Le succès de charlatans comme Pablo Marçal et Jair Bolsonaro met également en évidence une crise plus profonde dans les démocraties occidentales. Ils apparaissent lorsque la société n’est plus en mesure de tenir ses promesses de liberté, de justice sociale et de bonheur pour tous. La particularité de ces dirigeants est qu’ils sont capables de deviner les exigences, les insatisfactions et les besoins psychologiques des individus. Ce qu’ils ont en commun, c’est un discours anti-système et anti-politique.
Ils sont capables d'assimiler le mécontentement et les frustrations des masses à l'égard des institutions démocratiques. Le désir de changement est étroitement lié à la souffrance psychologique des individus dans le monde capitaliste, liée aux enjeux sociaux et économiques. Ce mécontentement et ces manifestations de haine témoignent du déclin de l'individu et de son affaiblissement dans le monde industriel capitaliste.

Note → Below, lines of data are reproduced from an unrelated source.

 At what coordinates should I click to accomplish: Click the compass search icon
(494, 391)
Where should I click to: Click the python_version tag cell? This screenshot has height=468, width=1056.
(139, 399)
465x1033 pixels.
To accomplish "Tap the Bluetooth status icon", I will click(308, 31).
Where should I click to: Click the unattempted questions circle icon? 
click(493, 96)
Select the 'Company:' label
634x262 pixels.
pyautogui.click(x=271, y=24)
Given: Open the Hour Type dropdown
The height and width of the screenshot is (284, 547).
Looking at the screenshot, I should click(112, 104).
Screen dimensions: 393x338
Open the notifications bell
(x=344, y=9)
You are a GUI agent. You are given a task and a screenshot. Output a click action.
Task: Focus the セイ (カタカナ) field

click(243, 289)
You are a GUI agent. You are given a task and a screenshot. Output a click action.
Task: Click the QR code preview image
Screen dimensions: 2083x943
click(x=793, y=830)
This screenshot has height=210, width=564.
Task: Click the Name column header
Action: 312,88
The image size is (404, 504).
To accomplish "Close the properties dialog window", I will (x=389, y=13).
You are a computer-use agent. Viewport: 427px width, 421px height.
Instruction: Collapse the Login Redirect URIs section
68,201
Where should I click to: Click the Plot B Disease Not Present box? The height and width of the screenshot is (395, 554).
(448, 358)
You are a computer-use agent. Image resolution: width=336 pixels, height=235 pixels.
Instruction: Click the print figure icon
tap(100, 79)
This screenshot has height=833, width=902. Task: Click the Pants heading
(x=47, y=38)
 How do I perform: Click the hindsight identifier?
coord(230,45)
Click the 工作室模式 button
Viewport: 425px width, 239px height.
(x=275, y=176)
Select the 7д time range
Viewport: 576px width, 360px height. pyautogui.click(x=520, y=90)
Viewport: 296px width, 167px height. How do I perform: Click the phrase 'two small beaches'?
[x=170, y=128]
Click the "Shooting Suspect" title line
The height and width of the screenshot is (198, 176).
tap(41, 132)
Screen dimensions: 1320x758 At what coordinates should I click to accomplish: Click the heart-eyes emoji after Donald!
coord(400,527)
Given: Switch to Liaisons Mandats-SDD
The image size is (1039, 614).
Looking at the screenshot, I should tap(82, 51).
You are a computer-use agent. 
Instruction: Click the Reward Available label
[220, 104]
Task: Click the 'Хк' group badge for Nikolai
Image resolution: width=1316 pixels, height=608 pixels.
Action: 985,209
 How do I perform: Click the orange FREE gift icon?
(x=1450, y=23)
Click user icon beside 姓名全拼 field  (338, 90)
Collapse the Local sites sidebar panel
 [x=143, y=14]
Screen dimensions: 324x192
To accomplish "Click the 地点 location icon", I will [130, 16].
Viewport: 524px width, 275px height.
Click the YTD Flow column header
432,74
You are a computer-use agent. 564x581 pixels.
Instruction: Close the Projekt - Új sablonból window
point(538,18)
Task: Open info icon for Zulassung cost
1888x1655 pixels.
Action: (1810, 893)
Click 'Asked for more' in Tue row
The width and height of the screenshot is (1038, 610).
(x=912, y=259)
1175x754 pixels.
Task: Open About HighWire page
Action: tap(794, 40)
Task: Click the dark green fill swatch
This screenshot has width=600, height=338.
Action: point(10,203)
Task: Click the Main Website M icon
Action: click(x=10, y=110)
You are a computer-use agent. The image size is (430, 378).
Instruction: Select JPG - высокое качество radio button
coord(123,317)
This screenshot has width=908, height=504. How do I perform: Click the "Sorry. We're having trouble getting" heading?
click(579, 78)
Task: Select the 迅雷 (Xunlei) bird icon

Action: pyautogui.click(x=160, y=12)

De nos jours, les démocraties modernes ne parviennent pas à concilier les intérêts particuliers et les intérêts universels. C’est à ce moment que le discours conservateur et autoritaire de Jair Bolsonaro et Pablo Marçal devient attractif. La personnalité autoritaire est renforcée par la haine, qui est produite et reproduite par l'insatisfaction, libérant des impulsions destructrices contre la civilisation. Comme le souligne Bueno (2009), l’individu conservateur, en déficit de formation culturelle, canalise sa haine, qui devrait être dirigée contre un monde injuste, froid et barbare, vers la société elle-même.
Le gros problème est que cette agressivité n’est pas détournée contre les institutions, mais contre les plus fragiles de la hiérarchie sociale : les noirs, les pauvres, les gens du Nord-Est et les chômeurs. En d’autres termes, la haine qui devrait viser les conditions objectives du système capitaliste se déverse contre les impuissants réels ou imaginaires. Comme Theodor Adorno (1995) l'a souligné, quelque chose qui s'est toujours produit dans l'histoire de la civilisation est la persécution et la violence contre les impuissants et les socialement faibles et, en même temps, que cela soit vrai ou non, ce sont ceux qui se considèrent heureux. .
* Michel Aires de Souza Dias est professeur dans le domaine de l'éducation à l'Institut fédéral du Mato Grosso do Sul (IFMS).
Références
ADORNO, Théodore. Minima Moralia : reflets d'une vie blessée. Rio de Janeiro : Beco do Azougue, 2008.
ADORNO, Théodore. Éducation et émancipation. Rio de Janeiro : Paix et Terre, 1995.
BUENO, Sinésio. De la dialectique des Lumières à la dialectique de l'éducation. Magazine Education : Adorno pense à l’éducation, année 2, no. 10, p. 36-45, 2009.
FREUD, Sigmond. Psychologie de groupe et analyse du moi. Porto Alegre : LP&M, 2019.